Indonesian Political, Business & Finance News

IHSG Bustling Ahead of Eid, But Still Plummets — Worst Performance in a Decade

| Source: CNBC Translated from Indonesian | Finance
IHSG Bustling Ahead of Eid, But Still Plummets — Worst Performance in a Decade
Image: CNBC

Jakarta — The Indonesia Composite Index (IHSG) trading on 17 March 2026, the final trading day before the extended Eid holiday break, exceeded Rp24 trillion in transaction value, representing the highest volume in preceding days despite continued index decline.

This underscores that each year ahead of Eid, trading activity on Indonesia’s stock exchange typically intensifies. However, this year proved different, as the busy trading occurred amid ongoing pressures weighing on the domestic stock market.

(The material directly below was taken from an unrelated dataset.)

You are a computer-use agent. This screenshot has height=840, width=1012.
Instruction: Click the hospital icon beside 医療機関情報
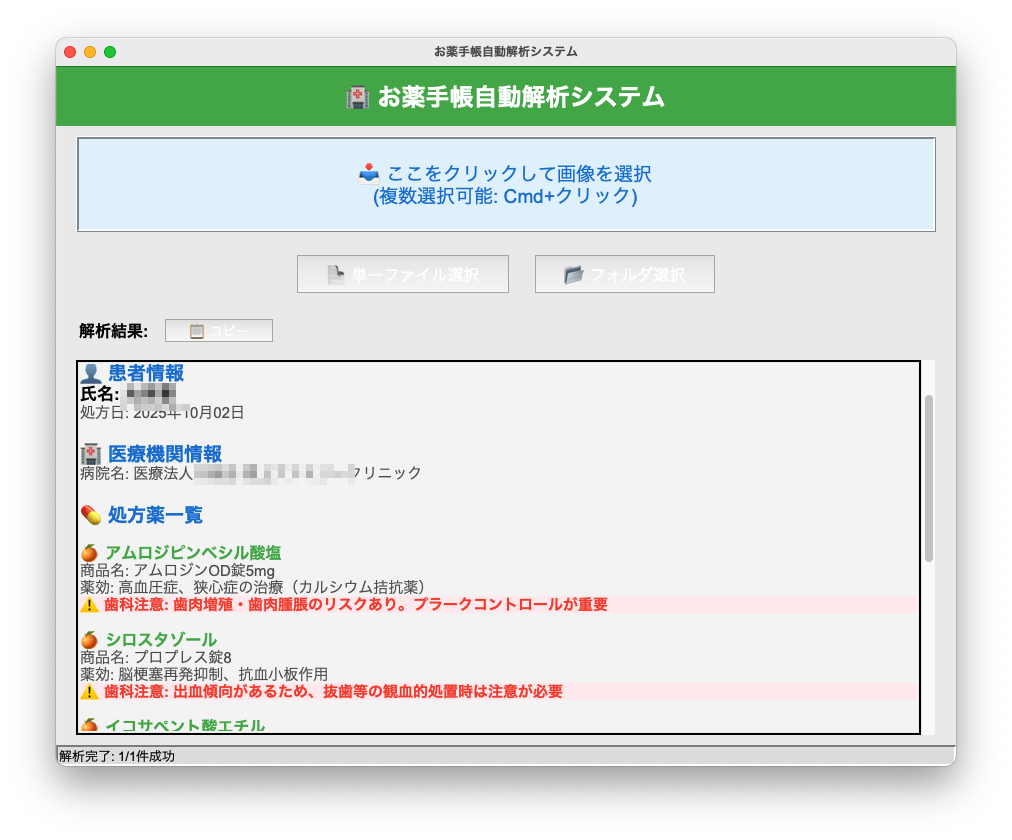[x=90, y=452]
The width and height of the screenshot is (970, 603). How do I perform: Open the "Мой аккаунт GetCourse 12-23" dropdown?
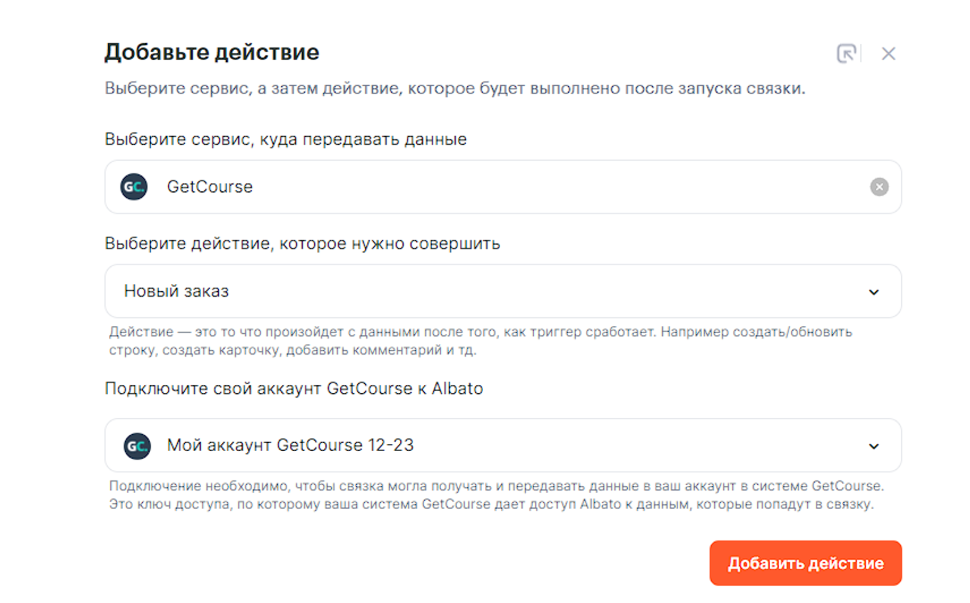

The IHSG has weakened for four consecutive weeks and now stands around the 7,100 level. Measured from its peak above 9,000 on 20 January 2026, the index has corrected by more than 20%.

Unsurprisingly, trading activity approaching the Eid holiday this year appeared more moderate. Although still considered active compared to the 2022-2024 period, transaction values were considerably lower than the 2025 euphoria, which had recorded exceptionally large trading volumes.

Historically, Indonesian equity trading has remained active approaching Eid. Over the past five years, average transaction values during the five days before Eid consistently exceeded Rp10 trillion.

Looking further back, one of the busiest periods occurred on the day before Eid 2020, when transaction value surged to Rp40.40 trillion. Market sentiment then was driven by positive news from Moderna announcing initial results of its COVID-19 mRNA-1273 vaccine trial, which demonstrated antibody formation among trial participants and provided a bright spot amid pandemic uncertainty.

Activity spikes also occurred in 2022, specifically three days before Eid, with transaction values reaching Rp39.78 trillion. During that period, the stock market was supported by net foreign buying of Rp19.43 trillion, with massive foreign fund inflows driven by post-pandemic performance recovery and a commodity boom momentum that boosted profits in the energy and commodities sectors.

In 2026, despite the market being in a correction phase, trading activity approaching the Eid holiday remained reasonably active, with transactions staying above Rp24 trillion on the final trading day.

However, it should be understood that such transaction values represent the combined activity of buying and selling in the market. This means high transaction values do not necessarily reflect investor optimism, as they could result from substantial selling activity amid market pressure.

Particularly given the IHSG’s weakness over recent weeks, elevated transaction activity could reflect many investors conducting portfolio rebalancing, taking profits, or even cutting losses before entering the extended Eid holiday period.

Historically, IHSG movements approaching Eid Day have always been characterised by volatility. Based on one-week performance data before the Eid holiday over the past 12 years (2015-2026), the majority of index movements consisted only of minor corrections to modest gains.

The largest pre-Eid surge occurred in 2016 with a 4.82% increase, followed by 2019 at 2.92% and 2025 at 2.02%. Conversely, the deepest decline actually occurred in 2026, when the IHSG corrected approximately 4%.

The most striking negative anomaly happened this year. Approaching the 18-24 March 2026 Eid holiday, the IHSG recorded its deepest correction in more than a decade, declining 4.49% in a single week.

This sharp weakness was not solely due to seasonal factors such as retail investor fund withdrawals before the extended holiday. The primary pressure stemmed from heated macroeconomic and geopolitical sentiment throughout the month.

US-Iran tensions in the Middle East have shaken global energy markets and driven crude oil prices above US$100 per barrel. The energy price surge triggered global inflation concerns, prompting markets to anticipate that the Federal Reserve would maintain elevated interest rates longer.

These conditions triggered capital outflows from emerging market economies, including Indonesia, towards safe-haven assets. Pressure was also felt by several Asian exchanges including India’s Sensex, South Korea’s KOSPI, and Japan’s Nikkei, all similarly sensitive to supply disruptions from the Strait of Hormuz.

Domestically, rising oil prices raised concerns about potential swelling of energy subsidies in the state budget. Simultaneously, the rupiah faced pressure from US dollar strengthening, which briefly brought the exchange rate close to Rp17,000 per US dollar.